On y revient inlassablement. S’il est bien un plat, d’ailleurs, qui symbolise le Vietnam, au moins autant que les nems, c’est bien le pho, dont la popularité n’est plus à démontrer, mais dont les origines restent sujettes à caution…
Qu’en est-il réellement ?
Le mot « pho » se prononce comme le mot « feu » de « pot-au-feu », c’est un fait.
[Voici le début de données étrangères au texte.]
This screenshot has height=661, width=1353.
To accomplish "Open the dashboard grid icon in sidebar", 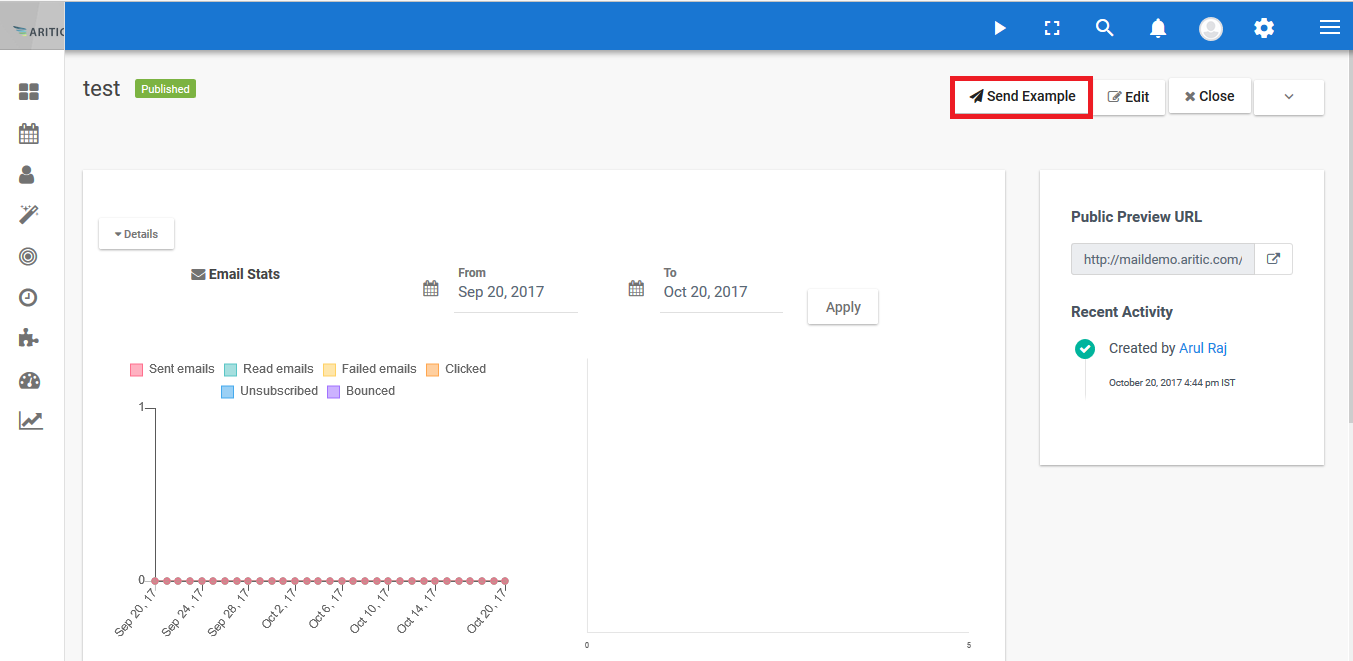I will (x=29, y=92).
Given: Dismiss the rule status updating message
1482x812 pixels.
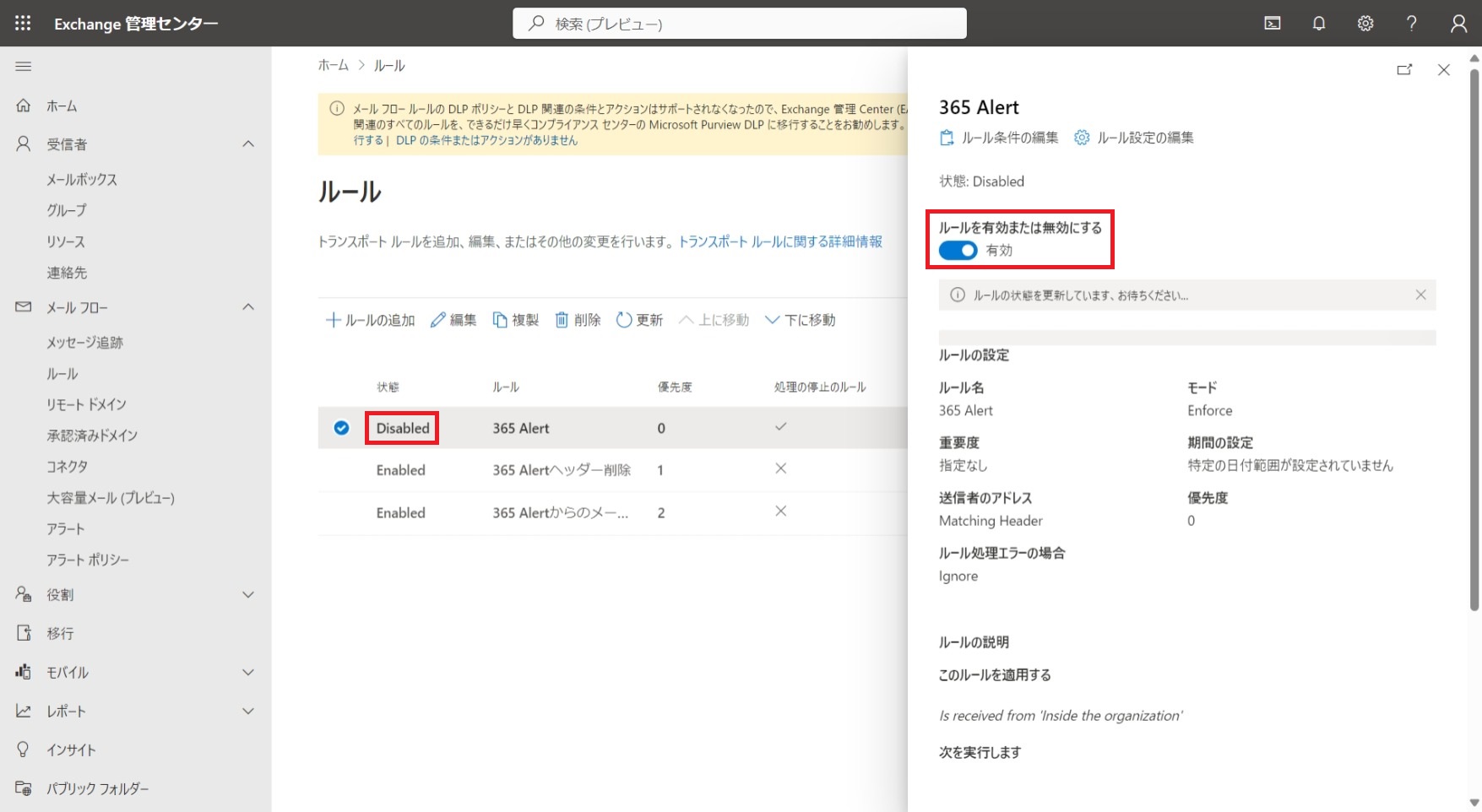Looking at the screenshot, I should pyautogui.click(x=1420, y=295).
De là à affirmer qu’il y a là un rapport de cause à effet et que le pho vietnamien serait un lointain cousin de notre bon vieux pot-au-feu bien franchouillard, il n’y a qu’un pas… que certains n’hésitent pas à franchir.
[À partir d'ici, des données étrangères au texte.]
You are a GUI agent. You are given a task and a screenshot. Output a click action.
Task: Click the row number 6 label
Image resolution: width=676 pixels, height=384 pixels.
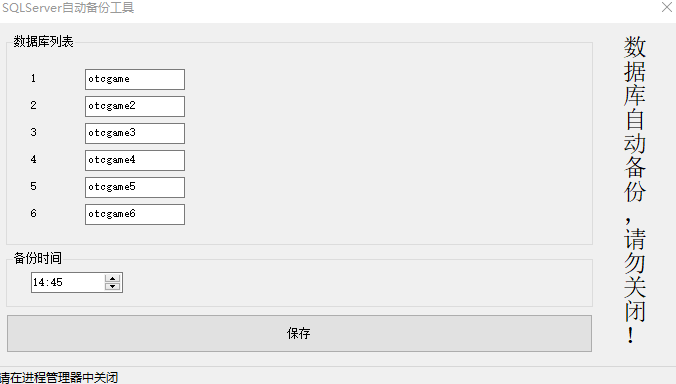33,213
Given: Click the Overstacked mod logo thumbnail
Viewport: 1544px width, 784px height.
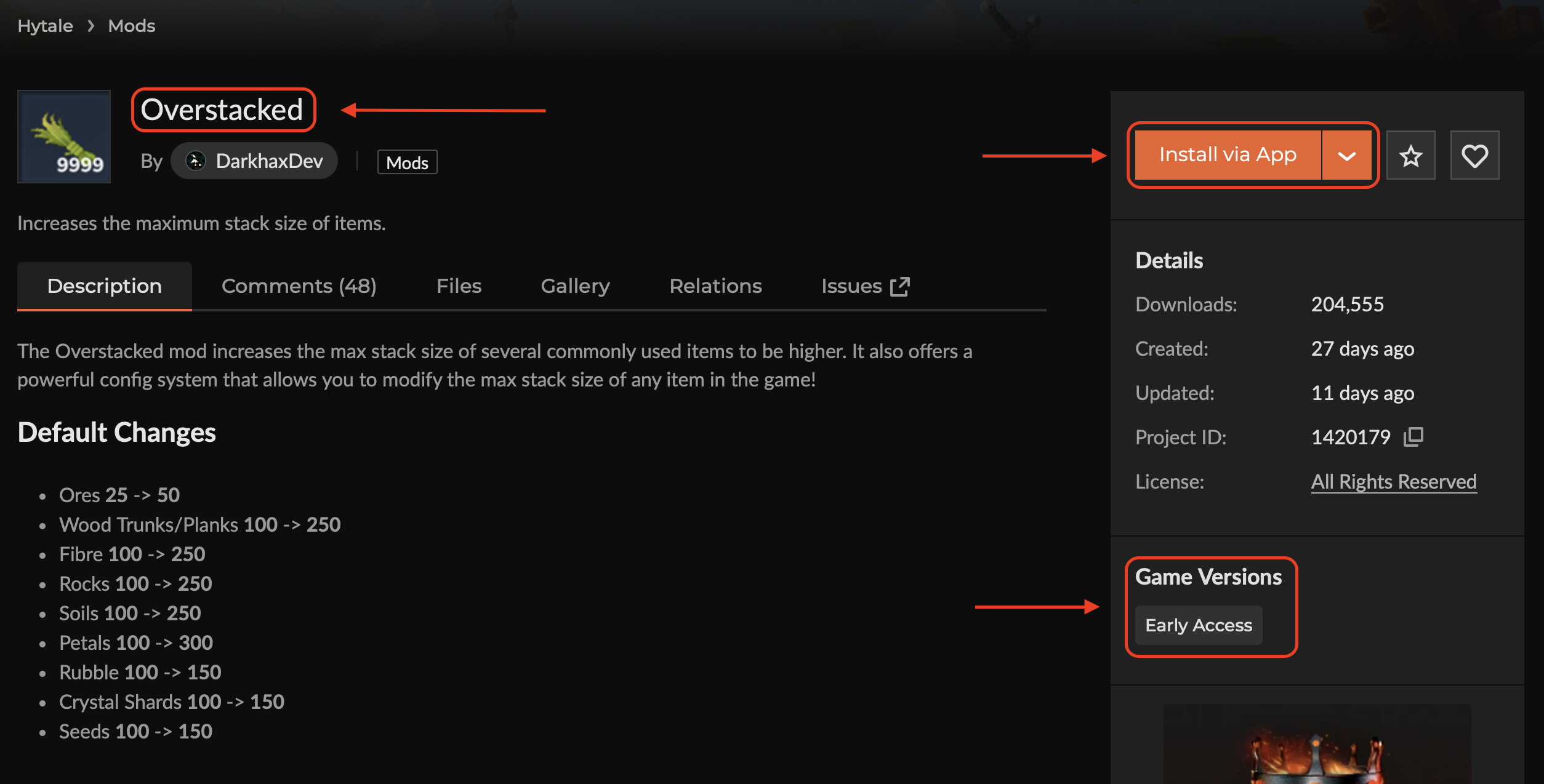Looking at the screenshot, I should point(64,137).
Origine du "pot-au-feu" vietnamien
Si l’on admet en effet que le pho est originaire de la province de Nam Dinh (sur ce point précis, tous les exégètes semblent d’accord), et que cette même province de Nam Dinh, qui est située à une bonne centaine de kilomètres à l’est de Hanoï, a connu, du temps de la colonie, un véritable brassage d’ouvriers vietnamiens et de soldats français, on peut à la rigueur admettre l’hypothèse… au risque de jouer avec le « pho ».
Il est vrai aussi que le pho présente quelques similitudes avec le pot-au-feu, et pas uniquement au niveau de la prononciation (il faut bien admettre aussi que pas mal de mots français ont ainsi été vietnamisés !).
Le pho est composé de nouilles de riz, de morceaux de bœuf et d’herbes aromatiques (coriandre et basilic) et de diverses épices, le tout cuit dans un bouillon de bœuf.
Et c’est justement le bœuf qui sème le trouble. Avant l’Indochine française, le bœuf était exclusivement utilisé comme bête de trait, au Vietnam. Ce sont les Français qui les premiers en ont consommé la viande, avant que cela ne devienne une habitude on ne peut plus courante. On peut dès lors se dire que la présence de boeuf dans le pho trahit une conception française.
Le Pho à travers les âges
Quoi qu’il en soit, le pho a su remarquablement s’adapter aux nombreux bouleversements qu’a connus le pays au cours du siècle passé.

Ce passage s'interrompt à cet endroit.